Goal of the exercise ▸ Starting at the line with "[Play video 1 in gallery view] (167, 324)", repeat every line exactly until the records end, including the last one.

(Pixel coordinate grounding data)
# # # #

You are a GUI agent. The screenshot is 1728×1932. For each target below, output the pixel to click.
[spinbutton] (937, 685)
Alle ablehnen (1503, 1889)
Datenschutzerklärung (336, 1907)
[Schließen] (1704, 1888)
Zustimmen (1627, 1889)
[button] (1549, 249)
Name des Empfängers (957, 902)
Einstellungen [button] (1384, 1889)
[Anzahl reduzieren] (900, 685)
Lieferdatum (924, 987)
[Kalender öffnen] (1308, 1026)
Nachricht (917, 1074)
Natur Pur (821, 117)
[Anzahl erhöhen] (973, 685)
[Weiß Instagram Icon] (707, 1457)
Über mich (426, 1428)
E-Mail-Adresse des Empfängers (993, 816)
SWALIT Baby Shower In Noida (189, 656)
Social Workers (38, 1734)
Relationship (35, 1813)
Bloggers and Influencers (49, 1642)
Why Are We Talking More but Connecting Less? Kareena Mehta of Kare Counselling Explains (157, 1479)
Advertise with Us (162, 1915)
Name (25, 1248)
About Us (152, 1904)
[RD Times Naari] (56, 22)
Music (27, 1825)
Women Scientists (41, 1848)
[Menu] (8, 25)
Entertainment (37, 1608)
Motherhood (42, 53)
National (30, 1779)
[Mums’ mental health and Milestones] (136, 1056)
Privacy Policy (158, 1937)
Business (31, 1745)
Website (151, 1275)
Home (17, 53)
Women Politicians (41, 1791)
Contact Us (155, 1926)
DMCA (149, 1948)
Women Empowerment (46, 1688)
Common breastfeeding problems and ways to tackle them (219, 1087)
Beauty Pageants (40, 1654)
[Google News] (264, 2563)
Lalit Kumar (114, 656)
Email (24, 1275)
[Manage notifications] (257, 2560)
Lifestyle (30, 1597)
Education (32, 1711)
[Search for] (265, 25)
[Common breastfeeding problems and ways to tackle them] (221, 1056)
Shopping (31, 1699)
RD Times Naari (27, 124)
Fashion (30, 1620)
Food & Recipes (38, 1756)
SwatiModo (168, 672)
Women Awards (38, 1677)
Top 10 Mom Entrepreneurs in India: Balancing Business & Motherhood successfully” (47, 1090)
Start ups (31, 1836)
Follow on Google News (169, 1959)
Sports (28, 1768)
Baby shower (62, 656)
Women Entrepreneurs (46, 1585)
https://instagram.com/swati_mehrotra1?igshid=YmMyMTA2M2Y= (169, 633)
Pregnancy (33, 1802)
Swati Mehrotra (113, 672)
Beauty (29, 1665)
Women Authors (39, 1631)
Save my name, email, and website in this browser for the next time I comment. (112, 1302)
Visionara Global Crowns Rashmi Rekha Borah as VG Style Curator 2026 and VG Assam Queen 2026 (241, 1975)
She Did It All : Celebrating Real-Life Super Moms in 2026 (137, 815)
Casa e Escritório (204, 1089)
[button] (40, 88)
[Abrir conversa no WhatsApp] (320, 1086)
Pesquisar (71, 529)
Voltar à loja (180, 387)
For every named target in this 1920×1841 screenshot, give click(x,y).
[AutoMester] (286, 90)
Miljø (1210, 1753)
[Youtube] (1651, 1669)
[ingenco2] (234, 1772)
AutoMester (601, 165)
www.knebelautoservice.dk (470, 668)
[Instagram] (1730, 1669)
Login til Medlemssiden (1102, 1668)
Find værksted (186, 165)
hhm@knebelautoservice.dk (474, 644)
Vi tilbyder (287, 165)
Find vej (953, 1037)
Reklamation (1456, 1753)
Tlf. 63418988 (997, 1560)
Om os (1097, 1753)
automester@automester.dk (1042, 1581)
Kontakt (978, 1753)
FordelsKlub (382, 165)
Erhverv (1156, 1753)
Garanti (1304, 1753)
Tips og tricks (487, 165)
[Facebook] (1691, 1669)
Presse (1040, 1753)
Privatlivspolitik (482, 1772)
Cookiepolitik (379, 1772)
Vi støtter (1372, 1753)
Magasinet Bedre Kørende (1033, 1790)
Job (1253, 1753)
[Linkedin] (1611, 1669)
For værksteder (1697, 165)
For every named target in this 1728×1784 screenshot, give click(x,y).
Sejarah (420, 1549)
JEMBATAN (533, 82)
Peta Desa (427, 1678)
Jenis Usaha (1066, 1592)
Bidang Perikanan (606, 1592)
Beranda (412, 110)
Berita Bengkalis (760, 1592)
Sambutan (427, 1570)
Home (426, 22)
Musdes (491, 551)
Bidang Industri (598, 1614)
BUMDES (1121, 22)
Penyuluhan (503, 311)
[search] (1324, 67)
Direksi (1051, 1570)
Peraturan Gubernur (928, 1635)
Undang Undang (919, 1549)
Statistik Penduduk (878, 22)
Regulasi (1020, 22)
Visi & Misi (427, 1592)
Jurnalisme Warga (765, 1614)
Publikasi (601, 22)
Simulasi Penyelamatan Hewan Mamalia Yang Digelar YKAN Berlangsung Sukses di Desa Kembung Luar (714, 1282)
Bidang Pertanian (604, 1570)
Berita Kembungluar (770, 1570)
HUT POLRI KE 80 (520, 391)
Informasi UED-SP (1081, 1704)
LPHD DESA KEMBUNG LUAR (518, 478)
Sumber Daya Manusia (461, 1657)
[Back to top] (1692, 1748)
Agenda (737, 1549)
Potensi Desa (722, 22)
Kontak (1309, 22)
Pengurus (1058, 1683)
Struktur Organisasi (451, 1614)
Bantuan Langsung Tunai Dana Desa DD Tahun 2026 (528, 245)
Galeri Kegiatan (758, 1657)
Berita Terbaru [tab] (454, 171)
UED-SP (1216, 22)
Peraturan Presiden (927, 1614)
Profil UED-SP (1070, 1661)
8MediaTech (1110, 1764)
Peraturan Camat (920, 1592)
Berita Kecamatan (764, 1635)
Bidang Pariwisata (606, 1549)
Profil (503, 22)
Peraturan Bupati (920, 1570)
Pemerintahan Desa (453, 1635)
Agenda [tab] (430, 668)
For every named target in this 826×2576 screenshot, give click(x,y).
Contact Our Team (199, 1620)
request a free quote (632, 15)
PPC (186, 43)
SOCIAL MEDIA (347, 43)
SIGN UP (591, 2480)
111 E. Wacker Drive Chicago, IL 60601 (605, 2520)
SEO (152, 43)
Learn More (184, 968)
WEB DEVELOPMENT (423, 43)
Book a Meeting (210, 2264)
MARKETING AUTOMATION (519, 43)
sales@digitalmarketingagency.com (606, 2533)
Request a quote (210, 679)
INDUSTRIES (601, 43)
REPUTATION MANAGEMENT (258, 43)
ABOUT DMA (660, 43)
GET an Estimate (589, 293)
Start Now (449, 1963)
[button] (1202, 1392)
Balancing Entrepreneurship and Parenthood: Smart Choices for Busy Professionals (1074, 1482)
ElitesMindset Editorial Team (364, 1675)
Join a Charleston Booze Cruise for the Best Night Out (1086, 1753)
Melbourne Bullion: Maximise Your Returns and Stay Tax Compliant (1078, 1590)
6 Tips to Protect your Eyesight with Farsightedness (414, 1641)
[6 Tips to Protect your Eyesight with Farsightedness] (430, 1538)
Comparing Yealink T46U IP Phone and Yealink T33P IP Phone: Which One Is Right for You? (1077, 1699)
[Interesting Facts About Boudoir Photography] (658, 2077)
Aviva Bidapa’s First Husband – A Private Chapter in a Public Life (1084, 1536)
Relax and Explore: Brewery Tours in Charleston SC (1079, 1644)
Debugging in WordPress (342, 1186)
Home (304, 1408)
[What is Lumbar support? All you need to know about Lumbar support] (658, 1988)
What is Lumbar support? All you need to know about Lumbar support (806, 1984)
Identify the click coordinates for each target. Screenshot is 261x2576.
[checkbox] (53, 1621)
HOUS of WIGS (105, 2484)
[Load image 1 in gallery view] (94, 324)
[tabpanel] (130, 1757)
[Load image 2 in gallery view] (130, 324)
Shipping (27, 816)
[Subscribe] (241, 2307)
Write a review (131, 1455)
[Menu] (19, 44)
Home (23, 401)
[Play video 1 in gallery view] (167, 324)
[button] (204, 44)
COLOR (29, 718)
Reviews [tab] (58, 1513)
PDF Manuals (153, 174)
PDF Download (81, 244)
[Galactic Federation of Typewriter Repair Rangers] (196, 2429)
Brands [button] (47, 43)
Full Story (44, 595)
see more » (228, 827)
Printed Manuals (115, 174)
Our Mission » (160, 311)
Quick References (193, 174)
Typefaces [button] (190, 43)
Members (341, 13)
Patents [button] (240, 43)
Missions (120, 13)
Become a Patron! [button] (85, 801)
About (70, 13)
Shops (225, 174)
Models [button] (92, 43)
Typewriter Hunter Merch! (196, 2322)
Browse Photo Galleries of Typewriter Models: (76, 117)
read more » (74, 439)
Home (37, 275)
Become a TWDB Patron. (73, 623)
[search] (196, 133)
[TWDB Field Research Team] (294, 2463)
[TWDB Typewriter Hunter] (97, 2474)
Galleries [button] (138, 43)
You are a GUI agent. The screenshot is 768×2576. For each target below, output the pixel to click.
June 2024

# # # #

Exercise output ▸
[Play video 1 in gallery view] (167, 324)
[button] (204, 44)
COLOR (29, 718)
Reviews [tab] (58, 1513)
PDF Manuals (153, 174)
PDF Download (81, 244)
[Galactic Federation of Typewriter Repair Rangers] (196, 2429)
Brands [button] (47, 43)
Full Story (44, 595)
see more » (228, 827)
Printed Manuals (115, 174)
Our Mission » (160, 311)
Quick References (193, 174)
Typefaces [button] (190, 43)
Members (341, 13)
Patents [button] (240, 43)
Missions (120, 13)
Become a Patron! [button] (85, 801)
About (70, 13)
Shops (225, 174)
Models [button] (92, 43)
Typewriter Hunter Merch! (196, 2322)
Browse Photo Galleries of Typewriter Models: (76, 117)
read more » (74, 439)
Home (37, 275)
Become a TWDB Patron. (73, 623)
[search] (196, 133)
[TWDB Field Research Team] (294, 2463)
[TWDB Typewriter Hunter] (97, 2474)
Galleries [button] (138, 43)
You are a GUI agent. The screenshot is 768×2576. For each target below, output the pixel to click.
June 2024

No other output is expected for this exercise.